M. Mirza and S. Osindero mirza2014conditional extended the original GAN into Conditional GAN (CGAN), where both the generator and the discriminator take additional information to direct the data generation and discrimination process. Such conditioning could be based on class labels, on some part of blur data, or even on data from different modality. Two experiments are performed in their paper: One is trained on MNIST dataset conditioned on one-hot coded class labels and the other is on YFCC100M dataset to generate a distribution of tag-vectors conditioned on image features.


Facebook AI Lab started a project called Eyescream based on I. J. Goodfellow’s GAN but they found it not suitable for generating images of large size, so they constructed a Laplacian pyramid denton2015deep for each training image I. During training time at each level, the generator takes a blur and downsampled image as well as a noise vector as input and generate a high-pass image while the discriminator computes the probability of it being real or generated. During testing time, the pyramid is reversed so that a small image is generated in the first layer and high-pass images are generated in the rest to be added to the upsampled image from the previous layer. Samples from this model show higher log-likelihood than from original GAN.
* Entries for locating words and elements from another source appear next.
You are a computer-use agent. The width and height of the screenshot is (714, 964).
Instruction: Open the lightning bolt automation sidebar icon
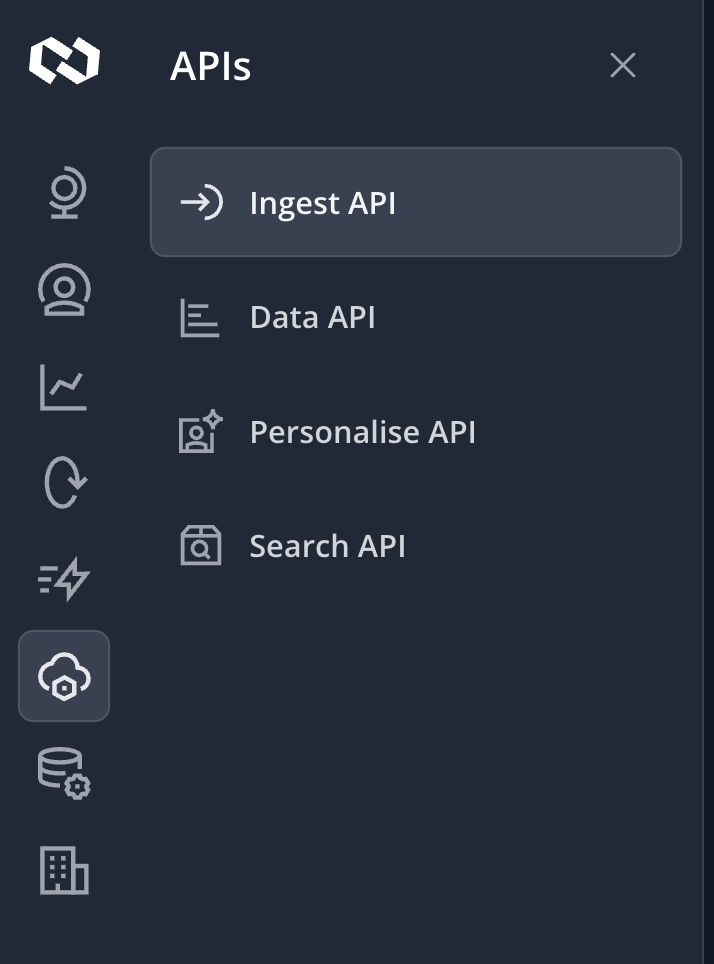64,579
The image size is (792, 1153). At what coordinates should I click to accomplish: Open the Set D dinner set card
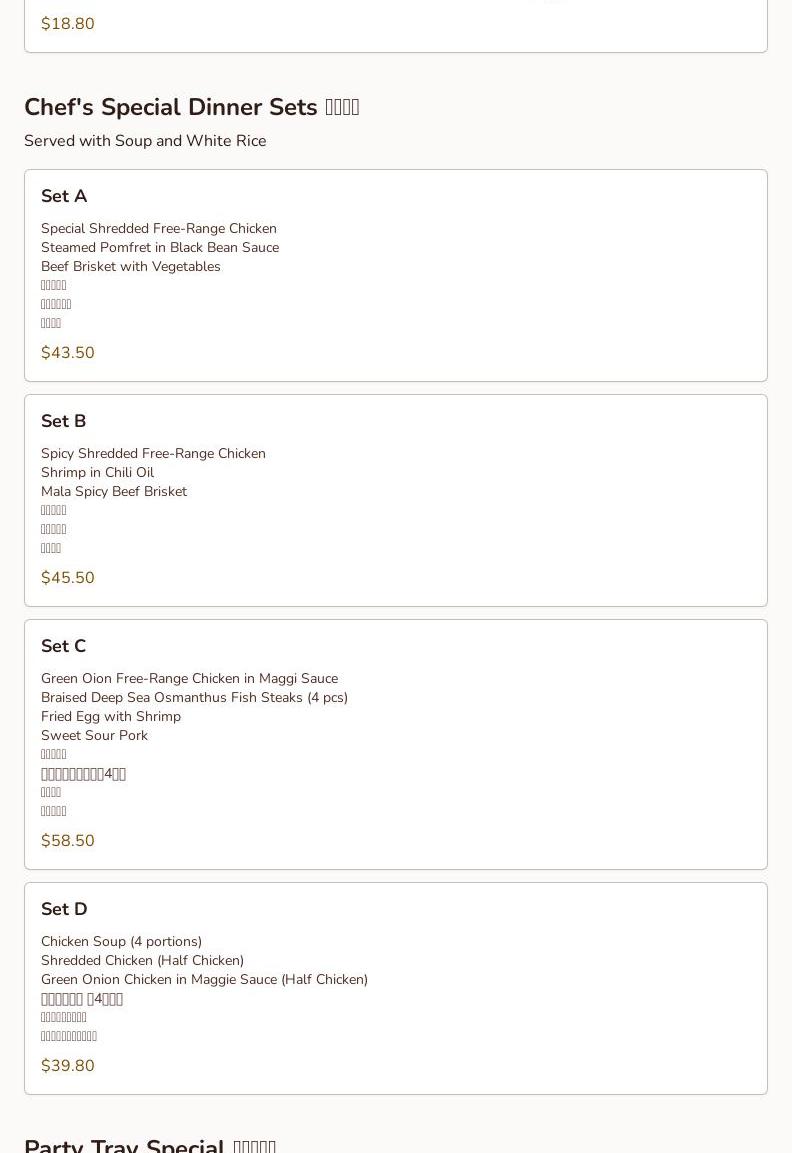pyautogui.click(x=396, y=989)

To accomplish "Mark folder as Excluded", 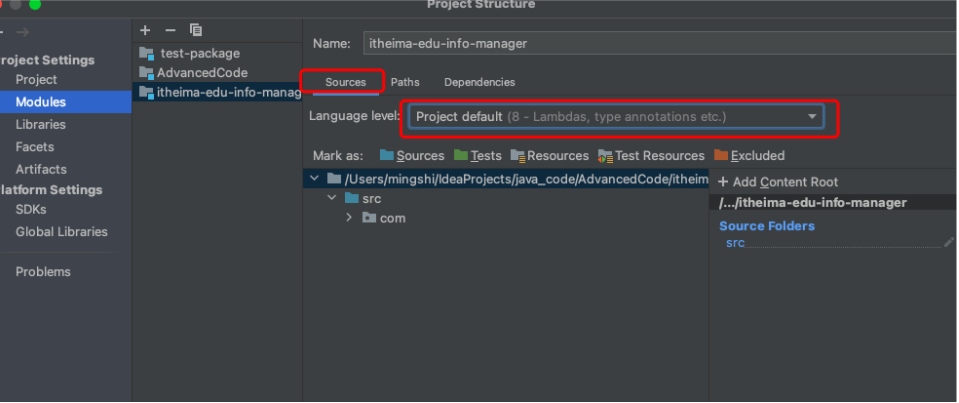I will coord(749,156).
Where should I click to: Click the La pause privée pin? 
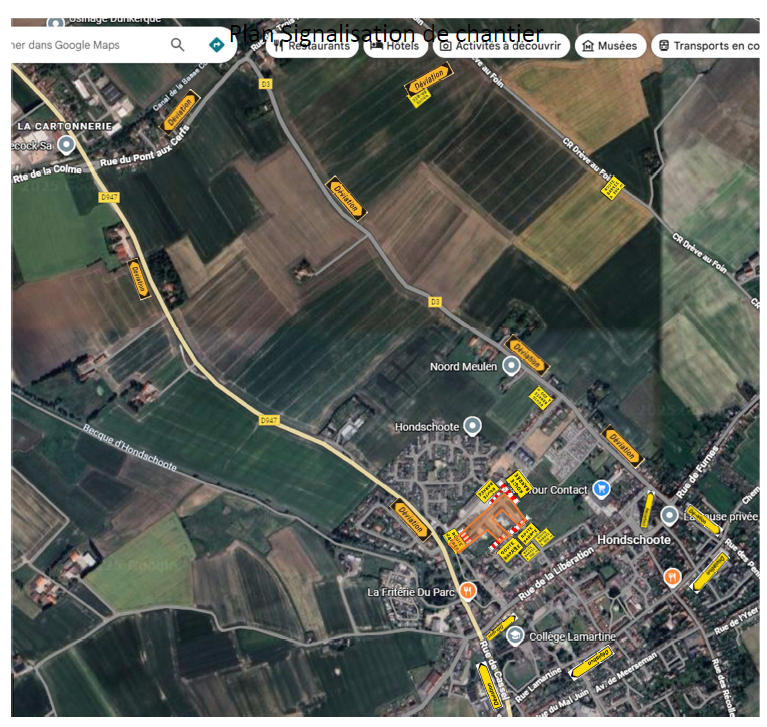click(x=669, y=516)
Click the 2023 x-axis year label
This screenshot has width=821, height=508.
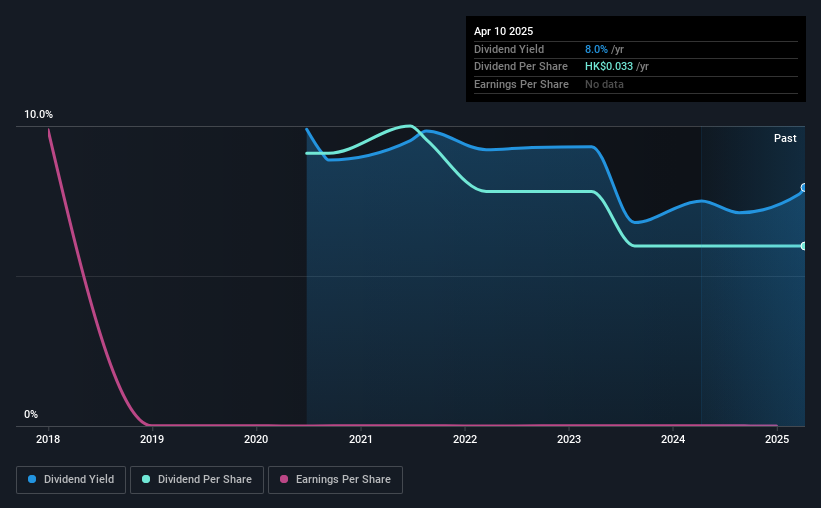[569, 439]
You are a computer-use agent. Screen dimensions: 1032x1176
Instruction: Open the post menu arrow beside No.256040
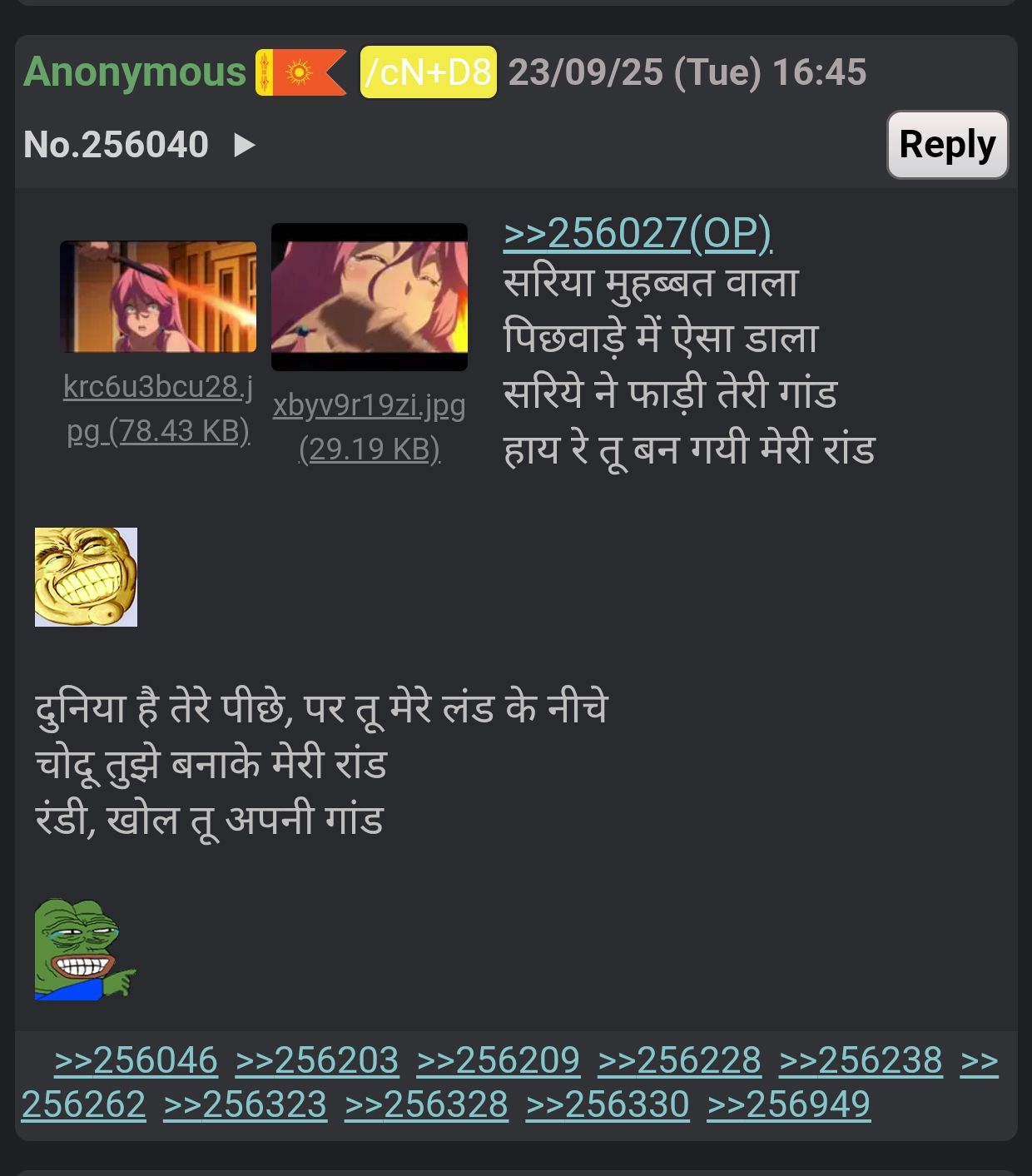[244, 146]
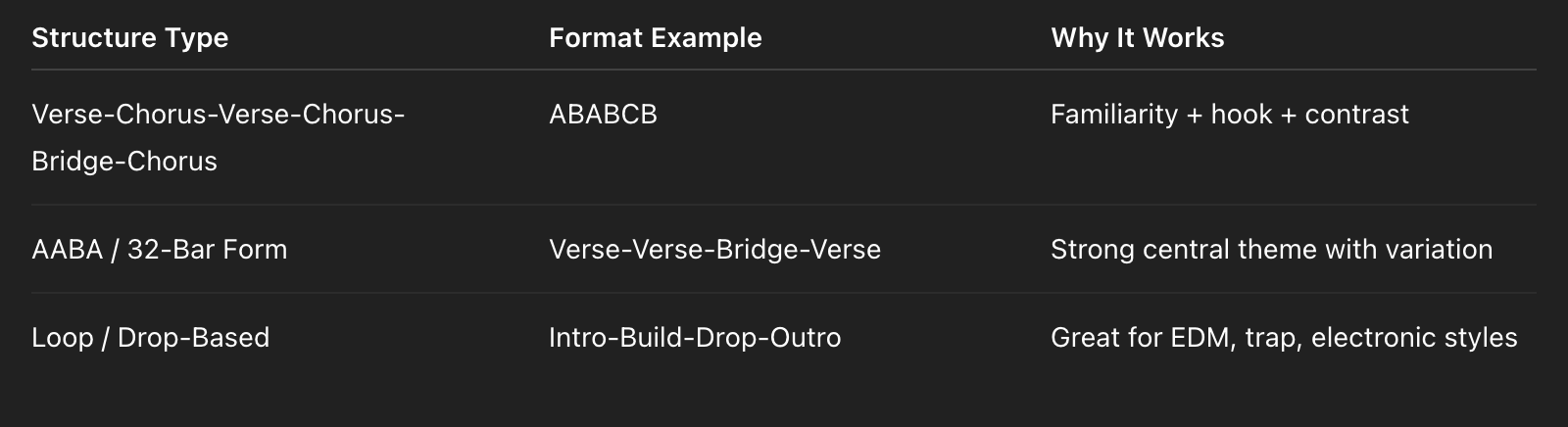Screen dimensions: 1568x427
Task: Click the word AABA in second row
Action: (x=67, y=250)
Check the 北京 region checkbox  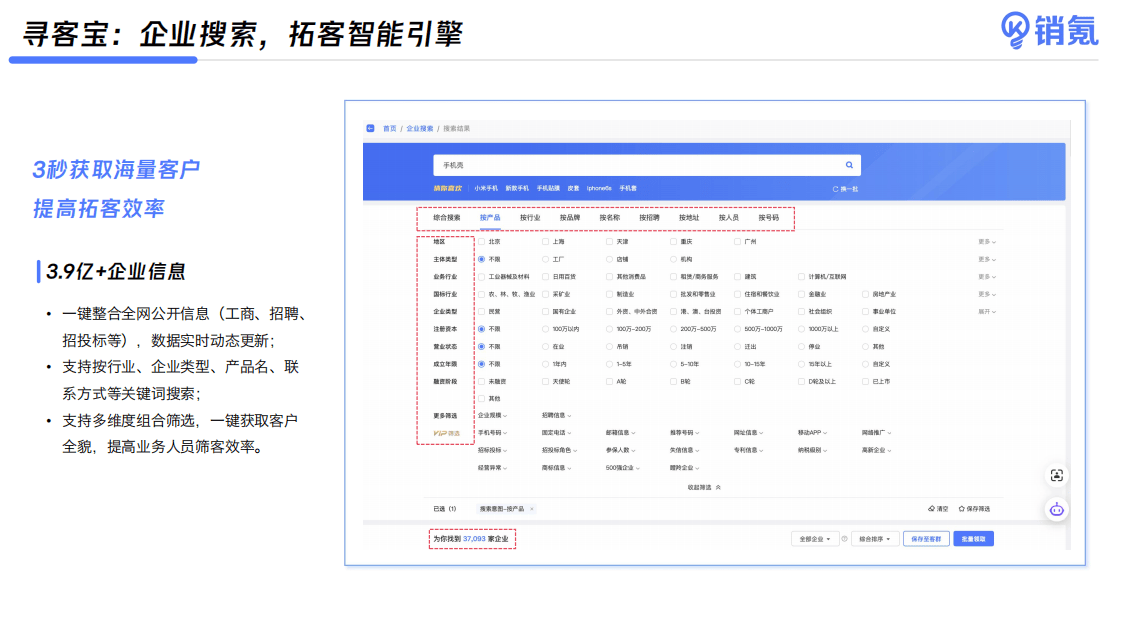481,242
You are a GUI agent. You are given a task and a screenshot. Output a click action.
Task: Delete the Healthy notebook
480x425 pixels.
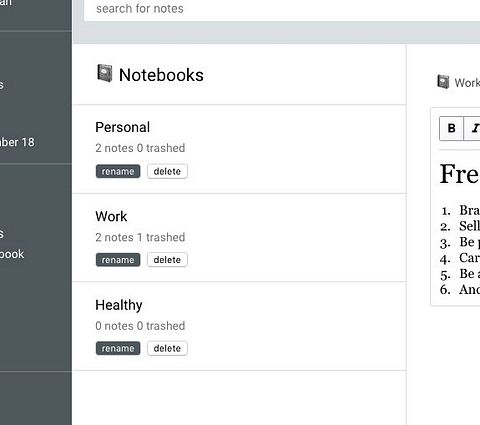click(167, 348)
A. Radford et al. radford2015unsupervised propose and evaluate a set of constraints on the architectural topology of Deep Convolutional GANs (GCGANs) that make them stable to train in most settings:

  • Replace any pooling layers with strided convolutions (discriminator) and fractional-strided convolutions (generator).
  • Use batch-norm in both generator and discriminator.
  • Remove fully-connected hidden layers for deeper architectures.
  • Use ReLU activation in generator for all layers except for the output, which uses Tanh.
  • Use LeakyReLU activation in discriminator for all layers.

The trained discriminators shows competitive performance for image classification tasks with other unsupervised algorithms.


J. T. Springenberg springenberg2015unsupervised argues that the discriminator of DCGAN is learning the features which are not yet correctly modeled by the generator. In turn, these features need not necessarily align with our classification purpose. Under the worst circumstances the discriminator of DCGAN could be detecting noise in the generated data. Instead asking the discriminator to distinguish the generated data from the natural one, Springenberg requires it to assign all examples to one of K categories, while staying uncertain for samples from the generator. Experiments on MNIST and CIFAR-10 show that CatGAN is comparable to the state-of-the-art semi-supervised learning methods.

Feature Matching

I. J. Goodfellow’s original paper goodfellow2014generative suggests that the GANs could be trained using back-propagation algorithm. However, T. Salimans salimans2016improved argue that it is rather hard to find Nash equilibrium in a non-convex game with continuous high-dimensional parameters using gradient descent techniques. In order to encourage the convergence of GANs, they provide five means:

  • Feature Matching Feature matching prevents the generator from over-training by requiring it to generate data whose feature map matches the real one.
  • Mini-batch Discrimination Mini-batch discrimination looks at multiple examples in combination, rather than in isolation, and could potentially help avoid collapse of the generator.
  • Historical Averaging Historical averaging takes the average of historical parameters into consideration when updating them.
  • One-sided Label Smoothing Replaces the 0 and 1 targets for a classifier with smoothed values, like .9 or .1, which was recently shown to reduce the vulnerability of neural networks to adversarial examples.
  • Virtual Batch Normalization In order to avoid the situation where an input example is highly dependent on several other inputs in the same mini-batch, choose a reference batch at the start of training and normalize each example during the rest of the training process.

CatGAN with feature matching shows better performance in semi-supervised CIFAR-10 classification. Even though mini-batch discrimination enhances the images generated by the generator of GANs, it fails to improve the performance of semi-supervised classification.